The husband further argues that the trial court erred in admitting testimony regarding his being terminated from his employment with SPS in 1976, when he was approximately 18 years old, after being accused of stealing money and shrimp from SPS. The husband objected at trial to the relevancy of the testimony. On appeal, however, he argues that the testimony should have been excluded because it involved a matter that was remote and because it constituted improper impeachment evidence on a collateral matter. We cannot consider the husband’s arguments regarding any error in the admission of this testimony on appeal.

“ ‘The statement of specific grounds of objection waives all grounds not specified, and the trial court will not be put in error on grounds not assigned at trial.’ Ex parte Frith, 526 So.2d 880, 882 (Ala.1987); see also State v. Holloway, 293 Ala. 543, 307 So.2d 13 (1975); Scarbrough v. State, 528 So.2d 890 (Ala.Crim.App.1988). In other words, ‘if only a specific objection is made and overruled, the appellate court will not consider any other grounds of objection.’ C. Gamble, McElroy’s Alabama Evidence, § 426.01(11) (3d ed.1977).”

B.A.S.S. Coal, Inc. v. Black Warrior Minerals, Inc., 579 So.2d 1325, 1327 (Ala.1991). The husband’s relevancy objection waived any other ground for objection, and the husband’s failure to argue the relevancy of the challenged testimony on appeal prevents us from considering whether the trial court erred in admitting it.

In our opinion on original submission, we concluded that the trial court was precluded from relying on the stock-valuation testimony provided by Jack D. Carney.
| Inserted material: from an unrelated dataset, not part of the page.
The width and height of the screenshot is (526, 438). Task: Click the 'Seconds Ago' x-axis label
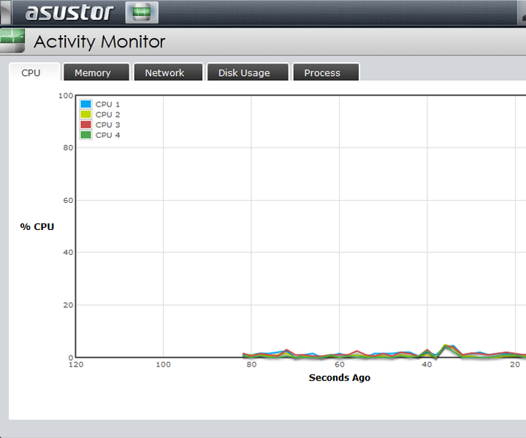[339, 377]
We have further concluded that we cannot consider the husband’s argument relating to the testimony regarding the termination of his 1976 employment with SPS and that any error committed by the trial court in limiting the husband’s cross-examination of the wife was harmless error. However, the trial court’s admitted failure to determine whether all or part of the SPS stock was part of the marital estate and its failure to determine the value of that stock makes it impossible for this court to determine whether the trial court’s $120,000 award of alimony in gross to the husband was equitable. Therefore, we reverse the trial court’s judgment awarding the husband $120,000 in alimony in gross, and we remand the cause to the trial court for it to reconsider its property division based on the evidence of record and to enter a new judgment containing a property division consistent with this opinion and our opinion on original submission.
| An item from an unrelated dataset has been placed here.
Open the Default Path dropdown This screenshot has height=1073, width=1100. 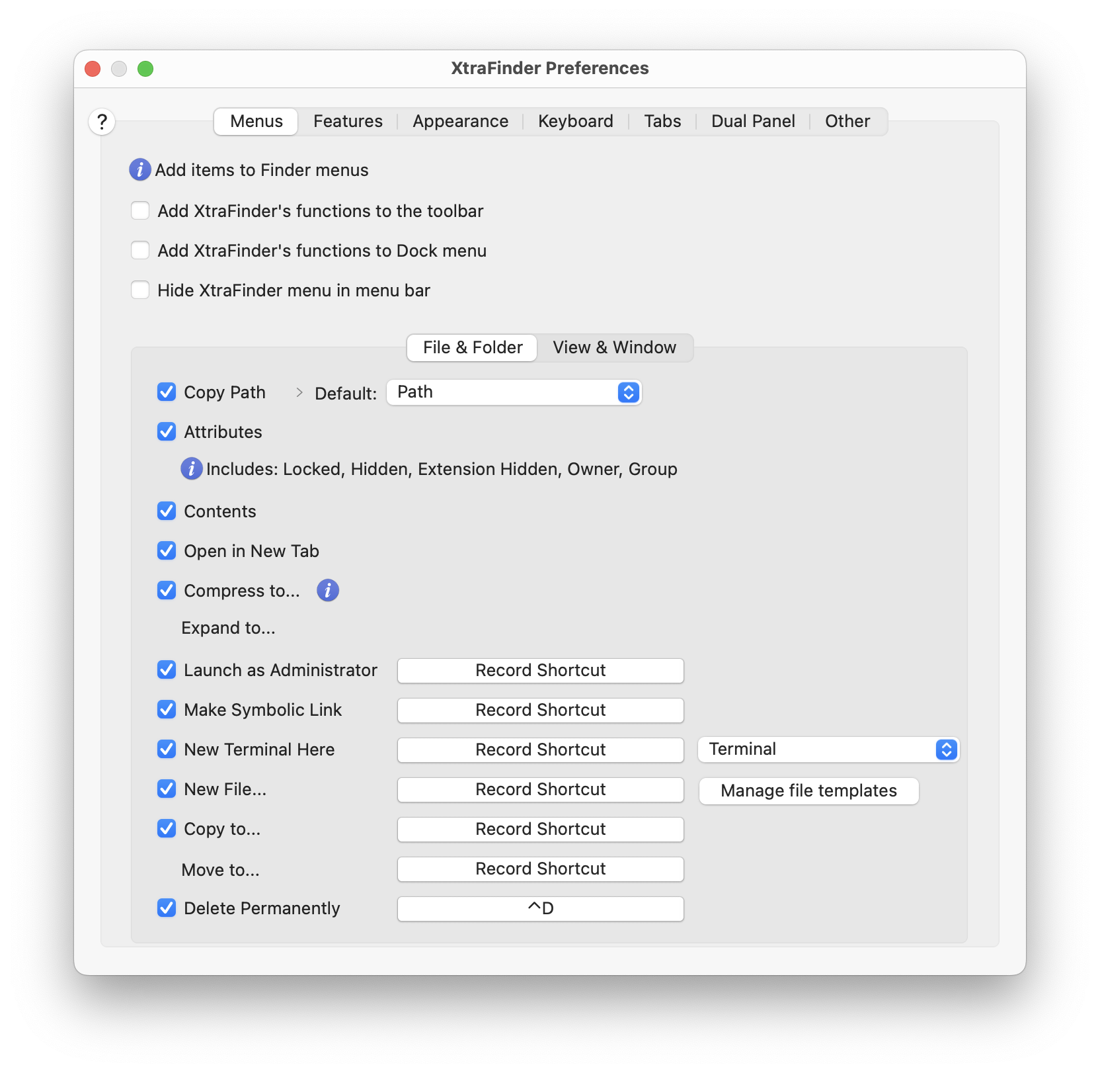(x=514, y=392)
REVERSED AND REMANDED WITH INSTRUCTIONS.

THOMPSON, P.J., and PITTMAN and THOMAS, JJ., concur.

MOORE, J., concurs in the result, without writing.

BRYAN, J., recuses himself. 
      
      . Interestingly, we note that Carney should have been well aware of the losses suffered by SPS after reviewing the company’s financial statements and tax returns, as he testified he had done.